I’m guessing that most of us are always on the outlook for ways to increase our productivity, to open wider to inspiration, and get/keep the ideas flowing. But writing, like any art, is a process that defies capture, that eludes attempts to analyze, to reduce, to constrain. What works for one person won’t work for the next. All we can do is keep trying new things, or simply keep doing what has worked for us in the past. On a whim, I wrote my latest book in longhand.
Yes, I heard the gasps, the sudden intake of shocked breaths. Longhand?? Like on lined paper? With a pen? Yes, exactly.
Why would I do that? Decades ago, that’s how I wrote. From about 1975 to somewhere in the early 1990s, I wrote all my books in longhand. I carried around a legal pad with me everywhere I went, and I wrote on my breaks at work, on my lunch hour, waiting in the doctor’s office, during commercials while watching TV.
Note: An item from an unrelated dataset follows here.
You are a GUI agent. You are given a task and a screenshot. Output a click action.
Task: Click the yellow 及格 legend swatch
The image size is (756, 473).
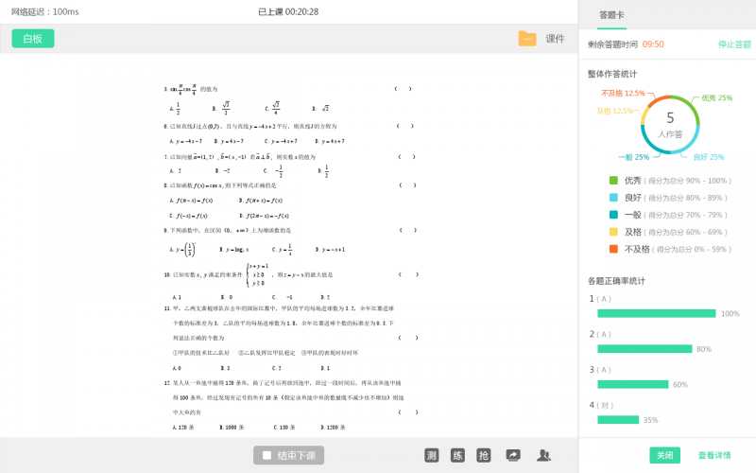pyautogui.click(x=613, y=232)
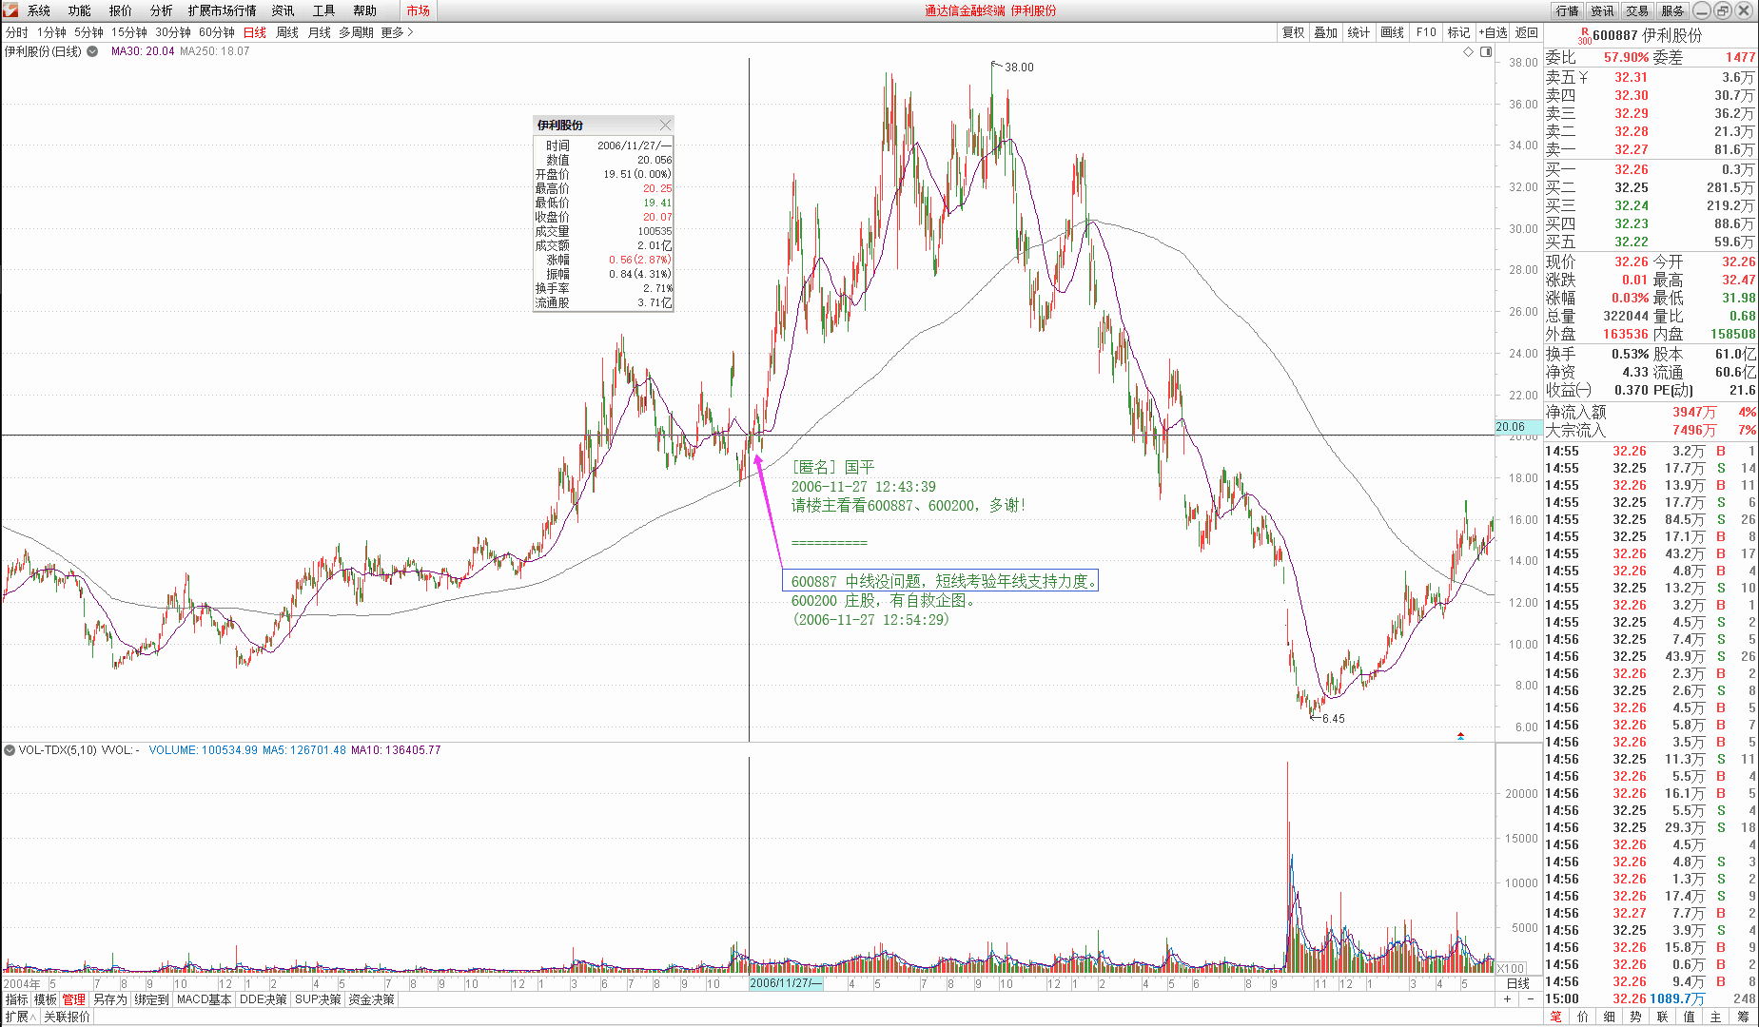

The only drawback was that once I was done, I (or someone else) had to type up the flaming thing. I always hated that part, because usually when I had finished writing a book, I was completely drained by it, and I wanted no part of sitting down and going over the whole story again right away.
So why would I go back to that?
I think one of the biggest motivators was that I wanted to unchain myself from my computer, stuck way back at one end of the house in my office. Oh, sure, I have a laptop, but it’s old and cranky and slow. I also have a tablet, but I hate typing on it. I hate screen keyboards. I can’t touch type on those, plus they don’t have that satisfying *click* when I hit a real key. And the truth is, the tactile senses are very important to me when I’m writing.
So I started handwriting for the mobile convenience, but I quickly realized that the physical movement involved in the act of writing by hand is (to me) seductive. I love the feel of the pen in my hand, and I love the act of drawing the ink across the paper. I found myself regaining my old cursive, the flowing hand with lots of flourishes, rather than the hasty scrawl I’d gotten used to for signing credit card receipts. I remembered how much I loved the process of forming the letters, the sweeping curves and the dipping links that join one letter to the next.
And crazy as it might sound, I believe the physical process drew out more inspiration. I just have this gut feeling that using my arms, hands, and fingers in this way pulls on my brain cells, fires them up, energizes them. For ages I’ve had this image in my head of a story swimming around in my brain, finally jumping the dam of my foramen magnum, rushing down my arm like a cataract, spreading into my fingers as a river at its delta, finally cozying up to my pen and sliding across the gap in a weird osmosis as blood changes to ink and then … voila. Writing. Lots of writing. Inspired writing. Inspiration that comes so fast, it’s hard to keep up with it sometimes.
Is there any way to prove it? Nah. All I can say is that it worked for me. This latest book is the best I have written in quite a while. It shocked the crap out of me with its insight, its emotion, and its hopefulness. Obviously I can’t say that’s a direct result of handwriting, but I have a sneaking suspicion that the two are connected on some level. And I’m not sure that anyone can refute that.